CVE-2024-31152
Published: 30 October 2024
Summary
CVE-2024-31152 is a medium-severity Uncontrolled Resource Consumption (CWE-400) vulnerability in Level1 Wbr-6012 Firmware. Its CVSS base score is 5.3 (Medium).
Operationally, ranked in the top 6.9% of CVEs by exploit likelihood; it is not currently listed in the CISA KEV catalog; a public proof-of-concept is referenced.
Deeper analysis
The LevelOne WBR-6012 router with firmware R0.40e6 is affected by CVE-2024-31152, an improper resource allocation flaw in the device's web application. The issue, also described under CWE-400 and CWE-770, allows uncontrolled consumption of resources when the web interface processes certain inputs, and carries a CVSS 3.1 score of 5.3.

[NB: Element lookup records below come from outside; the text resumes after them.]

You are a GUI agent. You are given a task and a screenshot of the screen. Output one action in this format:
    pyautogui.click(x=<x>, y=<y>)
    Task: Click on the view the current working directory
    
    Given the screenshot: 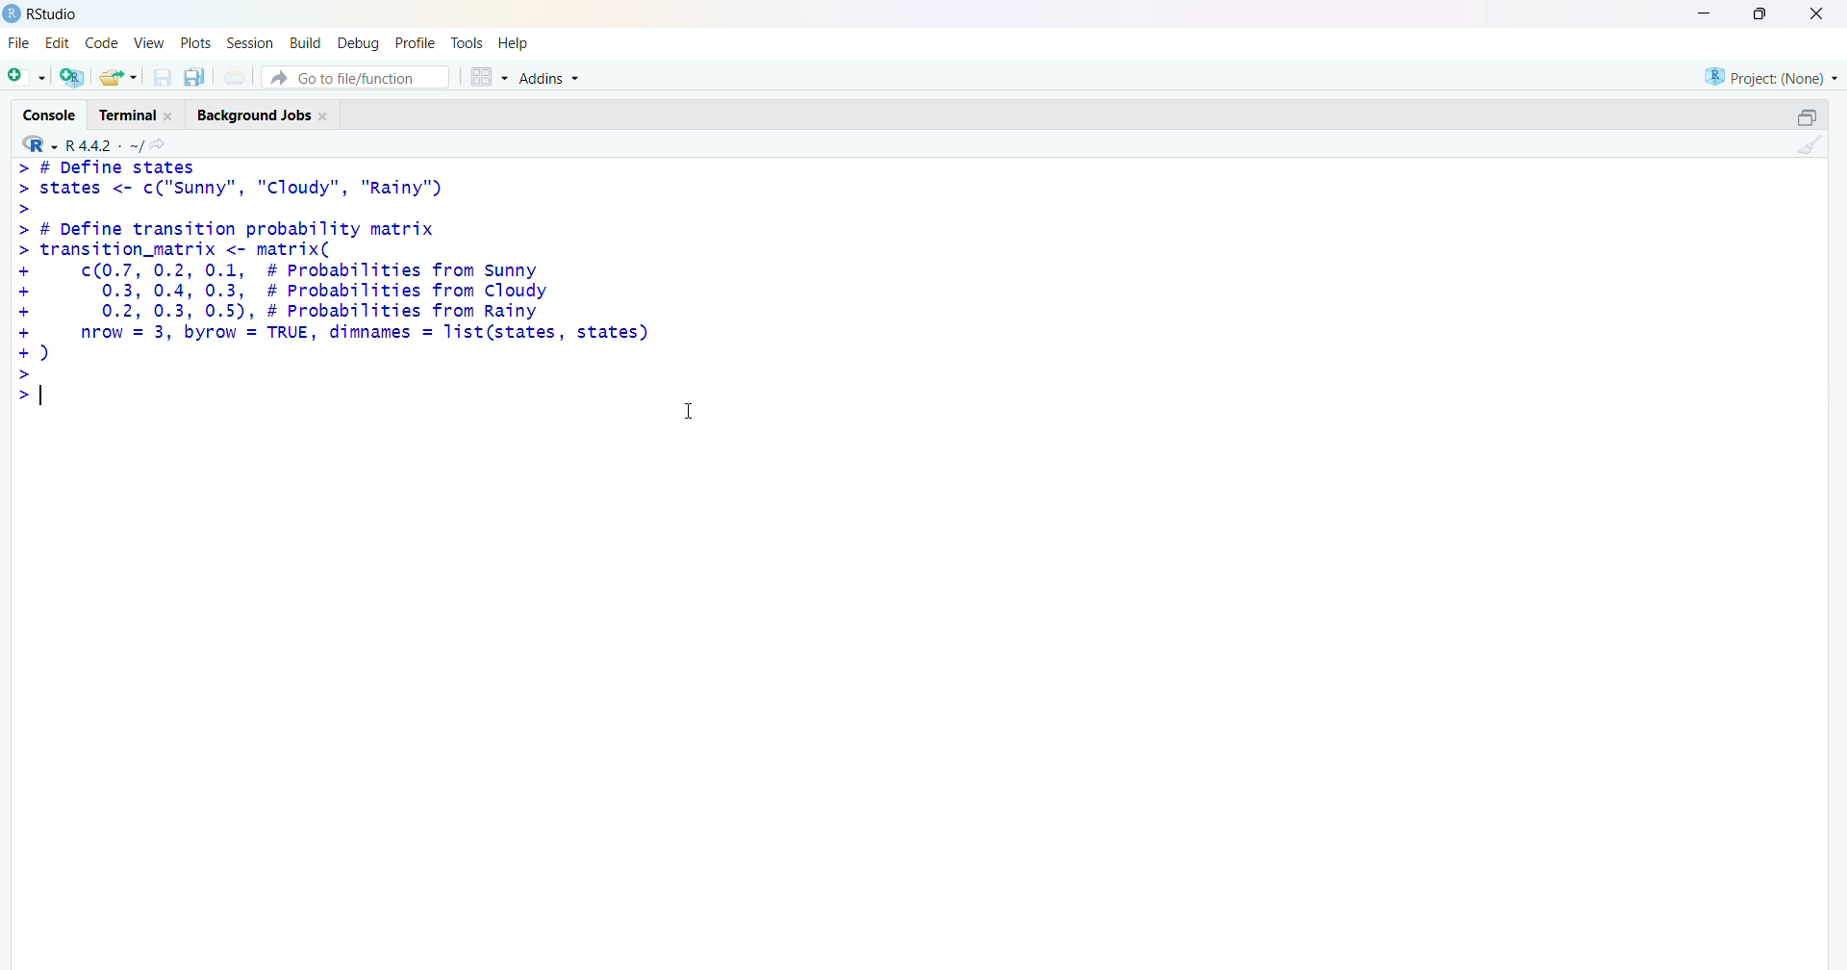 What is the action you would take?
    pyautogui.click(x=164, y=144)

An unauthenticated attacker with network access can send a series of crafted HTTP requests that exhaust resources and force the router to reboot, producing a denial-of-service condition that interrupts network connectivity. No authentication or user interaction is required, and the attack can be launched remotely over the network.
Public references point to detailed analysis from Cisco Talos but do not include vendor-supplied patches or configuration workarounds in the available information. The associated EPSS score has remained steady at 0.0965 with no material increase observed after disclosure.
EU & UK References
- 🇪🇺 ENISA EUVD: EUVD-2024-29060
Vulnerability details
The LevelOne WBR-6012 router with firmware R0.40e6 is vulnerable to improper resource allocation within its web application, where a series of crafted HTTP requests can cause a reboot. This could lead to network service interruptions.
- CWE(s)
Related Threats
No named actor attribution yet. ATT&CK technique mapping in progress for this CVE.
Affected Assets
Mitigating Controls
Likely Mitigating Controls AI
Per-CVE control mapping for this CVE has not run yet; the list below is derived from the weakness types (CWEs) cited in the NVD entry.
Limiting concurrent sessions directly prevents uncontrolled resource consumption by capping the number of active sessions per user or account.
Contingency plan testing includes resource exhaustion scenarios to verify recovery, making it harder for attackers to sustain exploits that cause uncontrolled consumption.
Updated contingency plans include current procedures to detect, contain, and recover from resource exhaustion, limiting an attacker's ability to sustain impact from uncontrolled consumption.
Alternate site allows resumption of operations if resource exhaustion at the primary site is exploited to cause unavailability.
Alternate telecommunications services enable resumption of essential functions when primary services become unavailable due to uncontrolled resource consumption.
Planning and coordination of security activities (scans, tests, maintenance) directly imposes scheduling and throttling that prevents those activities from producing uncontrolled resource consumption.
Performance metrics and monitoring inherently track resource consumption patterns, making uncontrolled consumption easier to detect and mitigate.
Terminating idle connections bounds resource consumption that would otherwise allow uncontrolled accumulation of open sessions.